Mr Obama, who has been trying to assuage suspicion towards him among the influential Jewish and pro-Israel lobby, spoke at a Washington reception marking the 60th anniversary of Israeli independence on Thursday when he promised that his commitment to the country’s security would be “unshakeable.”

However, NBC reported one of Obama campaign's informal Middle East advisers, Robert Malley, confirms to NBC NEWS that he has resigned from any role in the campaign because critics have tried to make an issue of his meetings with Hamas. The Times of London called him about it this morning, and has posted a story online. As a result, he called Obama's campaign today and took himself out of any future role.

Apparently, his ties were not permanently severed because Obama sent senior foreign policy adviser Robert Malley to Egypt and Syria over the last few weeks to outline his policy on the Middle East. The thrust of sending Malley as an envoy was to convey the Obama administration would take into greater account Egyptian and Syrian interests.

Obama, according to the aide, plans to initiate a diplomatic initiative towards Syria, reversing the policy of President Bush, who regards Syria as a leading supporter of insurgency in Iraq and a threat to Israel. Robert Malley met both Egyptian President Hosni Mubarak and Syrian President Bashar al-Assad to explain Obama's agenda for a "New Middle East."

An equidistant US foreign policy, which attempts to mediate a just and peaceful resolution of the Palestinian / Israeli 'conflict' seems doubtful from the evidence currently available to us -- in light of President-elect Obama's senatorial record on the issue and his campaign rhetoric. However, there is some intimation that a more balanced and pragmatic policy may take hold in Palestine considering the Obama administration has said it plans to include all the factions of the Taliban in its Afghanistan / Pakistan proposals to redress the utter failures of the war -- pursuing a rapport that includes economic aid as well as negotiations to rein in the vibrant insurgency. A similar strategy was advised by the Iraq Study Group in its findings that General Petraeus implemented as part of the so-called surge in the Iraq War.

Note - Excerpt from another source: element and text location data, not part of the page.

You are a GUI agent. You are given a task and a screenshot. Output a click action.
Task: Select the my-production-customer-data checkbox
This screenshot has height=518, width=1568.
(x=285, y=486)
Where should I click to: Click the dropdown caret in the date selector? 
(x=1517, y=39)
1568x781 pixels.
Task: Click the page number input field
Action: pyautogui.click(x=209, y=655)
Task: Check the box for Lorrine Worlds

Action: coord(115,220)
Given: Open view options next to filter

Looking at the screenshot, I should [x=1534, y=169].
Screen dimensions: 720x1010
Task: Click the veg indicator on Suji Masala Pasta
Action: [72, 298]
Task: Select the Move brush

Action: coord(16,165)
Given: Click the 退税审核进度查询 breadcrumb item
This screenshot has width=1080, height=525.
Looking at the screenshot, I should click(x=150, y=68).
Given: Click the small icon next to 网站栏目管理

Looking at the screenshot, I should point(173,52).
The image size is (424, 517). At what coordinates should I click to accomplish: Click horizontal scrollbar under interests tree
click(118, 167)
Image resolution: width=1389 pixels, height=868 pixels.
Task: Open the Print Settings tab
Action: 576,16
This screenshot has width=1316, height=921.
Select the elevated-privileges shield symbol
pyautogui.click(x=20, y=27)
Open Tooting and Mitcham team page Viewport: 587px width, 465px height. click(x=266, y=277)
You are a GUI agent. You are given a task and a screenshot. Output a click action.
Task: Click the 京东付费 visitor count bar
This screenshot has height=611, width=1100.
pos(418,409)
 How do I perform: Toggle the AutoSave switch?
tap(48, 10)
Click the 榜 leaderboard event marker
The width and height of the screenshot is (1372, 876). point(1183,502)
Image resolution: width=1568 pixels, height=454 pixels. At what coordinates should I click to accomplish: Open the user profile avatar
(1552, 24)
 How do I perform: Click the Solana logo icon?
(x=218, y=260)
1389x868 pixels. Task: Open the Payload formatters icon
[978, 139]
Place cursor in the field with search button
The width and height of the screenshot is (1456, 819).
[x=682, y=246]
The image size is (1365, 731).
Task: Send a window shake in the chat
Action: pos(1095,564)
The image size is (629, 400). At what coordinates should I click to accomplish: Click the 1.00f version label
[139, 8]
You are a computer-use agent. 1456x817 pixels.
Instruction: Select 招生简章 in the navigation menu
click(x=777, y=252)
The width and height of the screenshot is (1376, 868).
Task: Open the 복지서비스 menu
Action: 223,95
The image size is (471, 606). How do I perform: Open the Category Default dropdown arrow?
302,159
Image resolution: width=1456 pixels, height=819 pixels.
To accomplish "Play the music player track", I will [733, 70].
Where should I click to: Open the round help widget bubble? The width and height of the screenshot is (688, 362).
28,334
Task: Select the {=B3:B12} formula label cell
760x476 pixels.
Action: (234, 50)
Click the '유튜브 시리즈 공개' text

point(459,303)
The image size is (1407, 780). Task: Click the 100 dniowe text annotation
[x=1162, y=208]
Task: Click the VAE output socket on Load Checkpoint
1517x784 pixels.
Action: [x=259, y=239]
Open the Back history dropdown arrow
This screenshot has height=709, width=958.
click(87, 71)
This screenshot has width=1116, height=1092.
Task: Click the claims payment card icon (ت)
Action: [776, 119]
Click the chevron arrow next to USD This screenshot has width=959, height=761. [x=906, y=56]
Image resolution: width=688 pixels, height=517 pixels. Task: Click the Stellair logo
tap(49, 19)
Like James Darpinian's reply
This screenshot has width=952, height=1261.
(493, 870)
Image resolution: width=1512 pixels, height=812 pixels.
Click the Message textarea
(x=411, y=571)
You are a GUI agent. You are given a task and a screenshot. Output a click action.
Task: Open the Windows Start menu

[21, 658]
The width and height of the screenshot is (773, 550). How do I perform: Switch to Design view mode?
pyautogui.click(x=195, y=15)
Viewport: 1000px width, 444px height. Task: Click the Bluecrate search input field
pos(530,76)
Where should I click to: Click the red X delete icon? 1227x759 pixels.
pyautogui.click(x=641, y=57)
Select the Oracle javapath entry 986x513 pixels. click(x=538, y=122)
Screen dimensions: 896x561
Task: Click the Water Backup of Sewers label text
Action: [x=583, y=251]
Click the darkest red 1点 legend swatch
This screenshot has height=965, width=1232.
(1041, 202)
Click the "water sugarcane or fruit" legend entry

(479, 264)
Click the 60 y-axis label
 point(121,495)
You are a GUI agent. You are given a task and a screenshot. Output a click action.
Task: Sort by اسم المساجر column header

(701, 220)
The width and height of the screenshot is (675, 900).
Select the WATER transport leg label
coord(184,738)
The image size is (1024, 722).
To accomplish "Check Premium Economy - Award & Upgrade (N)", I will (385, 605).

The Obama administration has suggested that it will introduce its own foreign policy agenda, which would be based on a pluralist approach; involving a combination of soft and hard diplomacy to settle regional and global conflicts. The Middle East desperately needs a peace-maker. Will Barack Obama, the US President-elect, rise to the challenge?

See also, Obama to Explore New Approach in Afghanistan War;

US to drop Mullah Omar from blacklist;

On world map, Obama is expected to quickly take a new direction;

Carter: Obama will waste no time pursuing Middle East peace.

Modification Of The “Regime Change” Prism

These revelations are of course not dispostive in the Palestine millieu, which is heavily influenced by Israeli interest groups operating at the apex of the US political apparatus and who wield tremendous leverage to influence the crafting of policy toward the Palestinians and Israelis.

The prospects for peace and justice in Palestine seem tentative indeed, yet there remains an aperture, evident in the open posture of the Obama administration, which we must not allow to close. The American people and the rest of the world must continue to exert pressure on the Obama administration to urge it to treat Israel as it does any other actor. A more balanced approach toward Israel and Palestinian aspirations for a rectification of "the constant wound and constant sore" the occupation embodies would enhance American influence in global affairs as it becomes in earnest an honest broker defending US national interests in difficult theaters of foreign policy.